Copy out every line in the listing below that contains the string "icon", keeping each line whole. Only count matches with the same capitalization.

○ ○ ○ ○ ○ ○ ○

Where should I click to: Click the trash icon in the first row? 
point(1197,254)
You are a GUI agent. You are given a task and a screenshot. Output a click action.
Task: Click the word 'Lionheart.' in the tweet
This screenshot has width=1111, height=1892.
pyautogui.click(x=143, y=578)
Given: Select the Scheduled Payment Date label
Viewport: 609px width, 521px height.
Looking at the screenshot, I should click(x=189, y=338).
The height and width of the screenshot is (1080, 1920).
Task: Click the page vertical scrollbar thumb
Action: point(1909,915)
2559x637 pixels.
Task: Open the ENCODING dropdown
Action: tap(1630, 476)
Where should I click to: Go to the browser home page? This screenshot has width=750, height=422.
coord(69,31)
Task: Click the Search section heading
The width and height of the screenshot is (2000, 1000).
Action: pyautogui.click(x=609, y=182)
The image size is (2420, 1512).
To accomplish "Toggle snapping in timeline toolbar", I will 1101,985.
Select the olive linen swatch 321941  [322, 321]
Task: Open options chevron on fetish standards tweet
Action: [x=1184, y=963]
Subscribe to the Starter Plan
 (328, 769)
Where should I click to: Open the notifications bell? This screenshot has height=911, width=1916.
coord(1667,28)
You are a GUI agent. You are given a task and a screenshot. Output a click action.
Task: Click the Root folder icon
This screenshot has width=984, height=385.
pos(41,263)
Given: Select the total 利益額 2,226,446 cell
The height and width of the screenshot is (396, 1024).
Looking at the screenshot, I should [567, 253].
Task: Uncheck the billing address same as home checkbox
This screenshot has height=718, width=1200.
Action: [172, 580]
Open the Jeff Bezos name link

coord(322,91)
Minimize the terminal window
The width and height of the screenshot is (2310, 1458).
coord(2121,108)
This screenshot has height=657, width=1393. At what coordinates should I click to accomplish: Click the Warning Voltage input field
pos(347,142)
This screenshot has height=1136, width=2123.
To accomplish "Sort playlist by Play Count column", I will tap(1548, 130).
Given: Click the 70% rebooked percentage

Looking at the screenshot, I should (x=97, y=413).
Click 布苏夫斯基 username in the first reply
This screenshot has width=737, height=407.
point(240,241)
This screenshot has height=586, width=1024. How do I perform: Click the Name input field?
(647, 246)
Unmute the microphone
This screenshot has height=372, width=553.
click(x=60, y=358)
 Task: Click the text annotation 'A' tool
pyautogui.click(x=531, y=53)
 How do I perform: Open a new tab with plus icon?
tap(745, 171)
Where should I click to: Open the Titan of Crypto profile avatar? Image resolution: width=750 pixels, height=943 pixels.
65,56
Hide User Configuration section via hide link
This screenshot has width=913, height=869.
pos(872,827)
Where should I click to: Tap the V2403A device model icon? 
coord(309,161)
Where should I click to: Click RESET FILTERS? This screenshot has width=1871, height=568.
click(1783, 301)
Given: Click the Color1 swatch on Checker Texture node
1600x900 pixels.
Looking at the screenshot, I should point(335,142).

○ ○ ○ ○ ○ ○ ○

▶ [Expected answer]:
Where should I click to: Click the trash icon in the first row? 
Task: Click the Root folder icon
 How do I perform: Open a new tab with plus icon?
Where should I click to: Tap the V2403A device model icon? 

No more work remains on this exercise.